In this retrospective study, conducted in a tertiary pediatric endocrinology referral center, we recruited all patients born SGA (defined as birth length or weight <10th percentile) treated with rhGH for more than 12 months for whom final height data were available. Some patients had received gonadotropin-releasing hormone (GnRH) analog therapy.

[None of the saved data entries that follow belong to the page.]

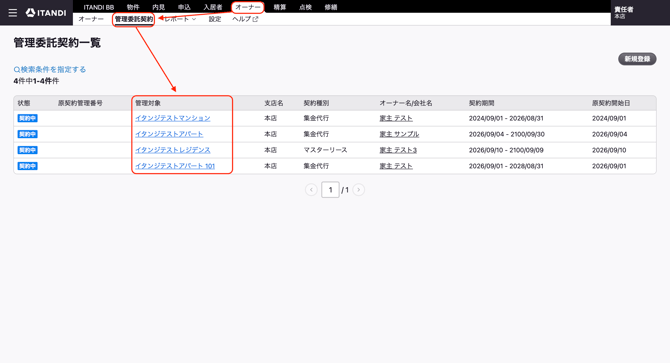The image size is (670, 363).
Task: Open the 物件 menu item
Action: point(133,7)
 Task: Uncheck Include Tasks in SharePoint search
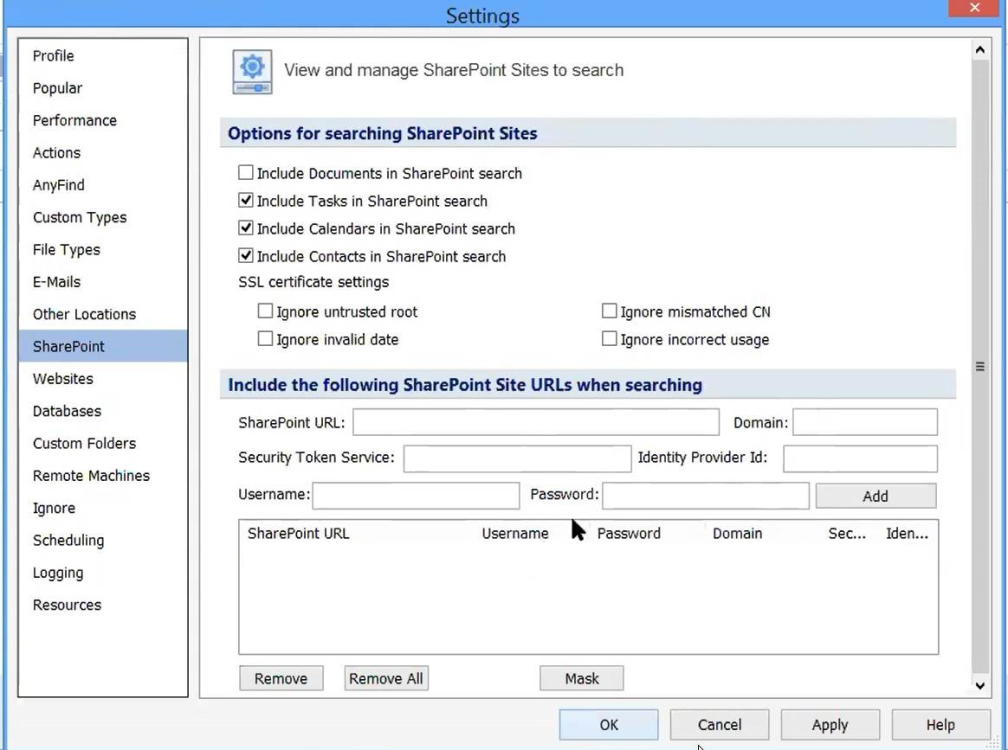246,201
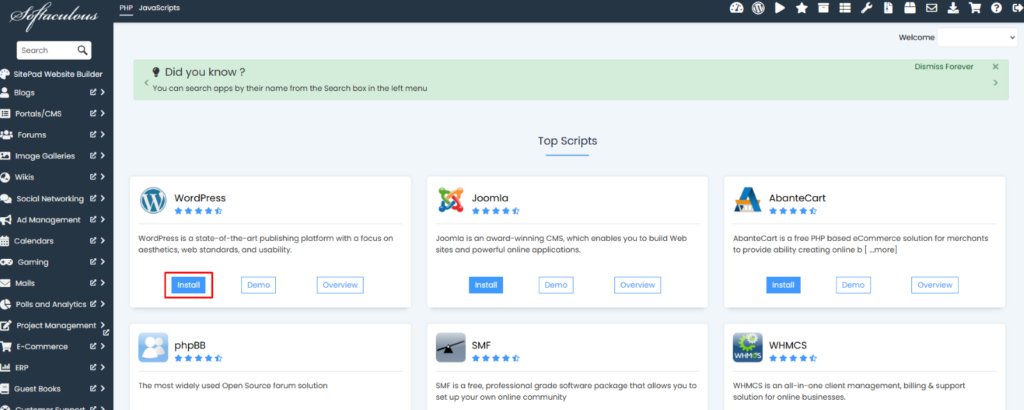This screenshot has height=410, width=1024.
Task: Open the wrench settings icon
Action: (x=866, y=8)
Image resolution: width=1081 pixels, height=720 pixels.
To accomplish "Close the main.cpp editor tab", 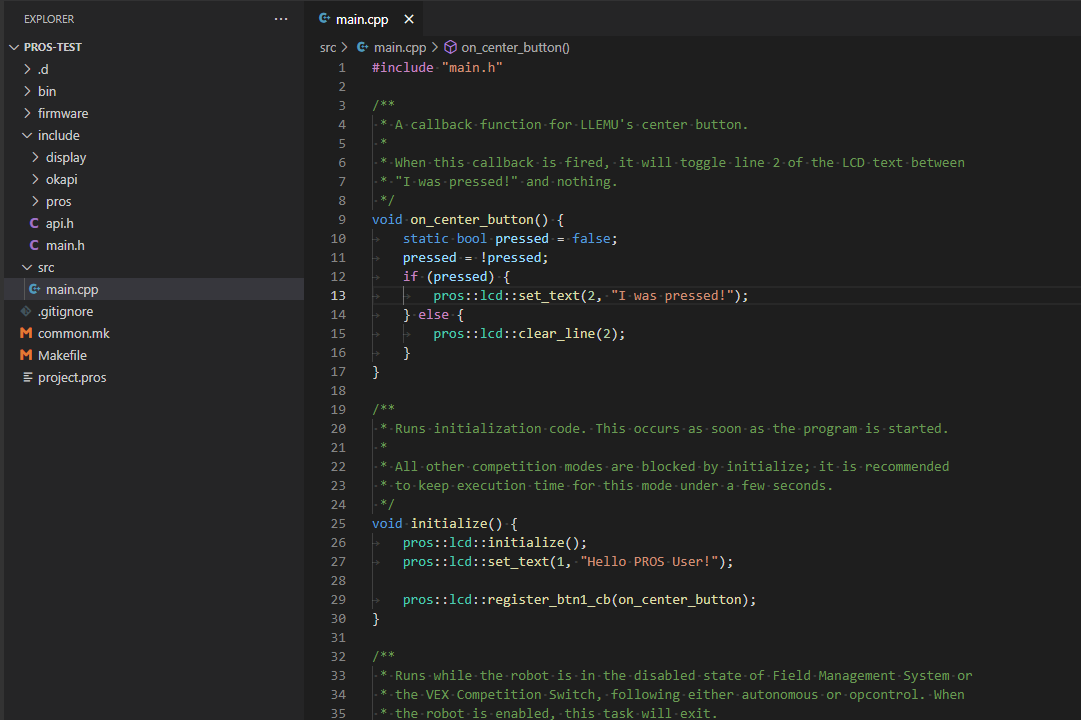I will pos(409,19).
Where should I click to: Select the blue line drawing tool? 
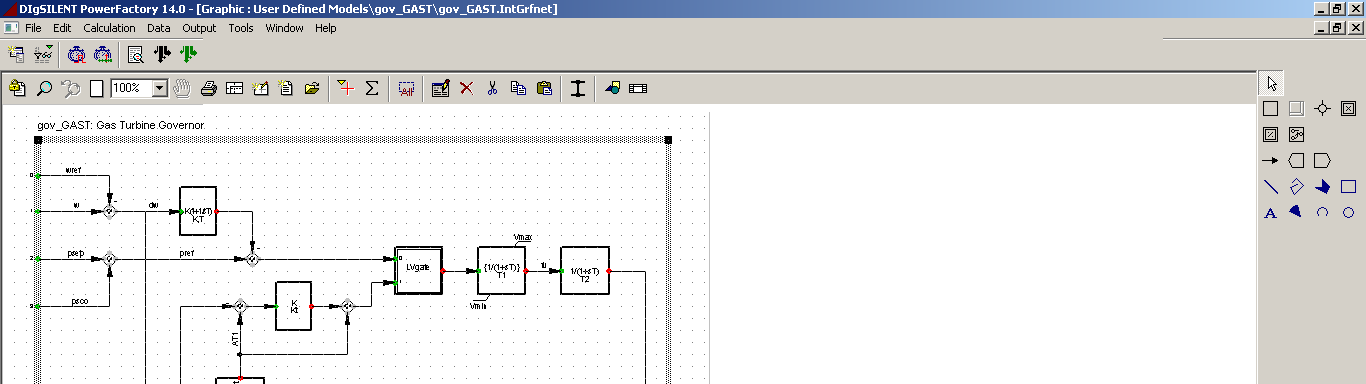(x=1270, y=186)
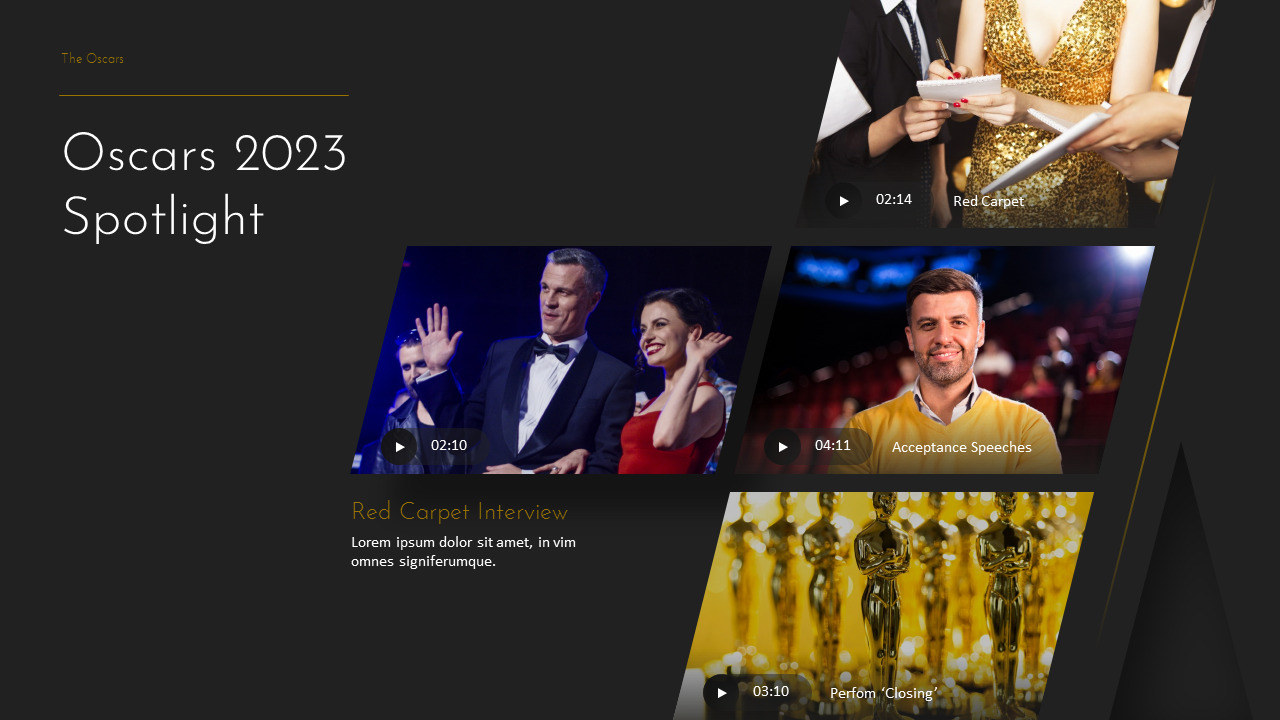Switch to the Acceptance Speeches section title
Image resolution: width=1280 pixels, height=720 pixels.
[961, 447]
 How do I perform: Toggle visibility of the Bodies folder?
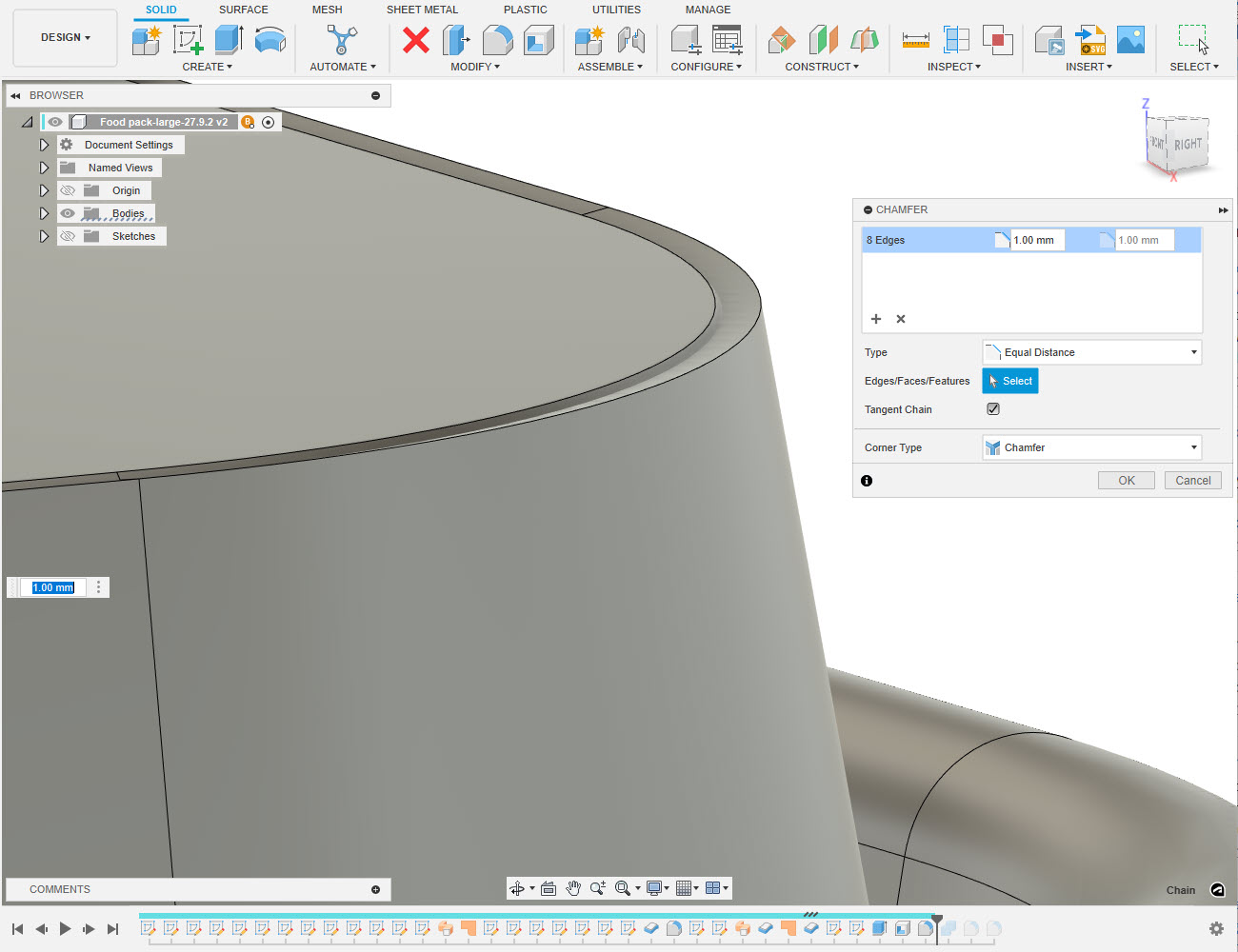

We included 252 patients with an average birth length of -2.0 ± 0.7 SD and birth weight of -1.7 ± 1.0 SD. After 4.6 ± 2.8 years of rhGH treatment, their height increased from -2.2 ± 0.9 SD to -1.5 ± 0.9 SD. In multivariate analysis, we identified 8 factors that predict 46% of the final height, namely, cause of SGA (p < 0.0001), GnRH analog therapy >2 years (p = 0.006), birth length (p < 0.02), height at the start of rhGH (p < 0.0001), IGF-1 level at the start of rhGH (p = 0.0002), growth velocity during the 1st year of treatment (p = 0.0002), and age and height at the onset of puberty (p < 0.0001, p = 0.0007, respectively).
In this large cohort of SGA patients who had reached their final height, we were able to confirm that growth hormone increases final height in short SGA children. In addition, we identified several factors associated with a better response to growth hormone treatment.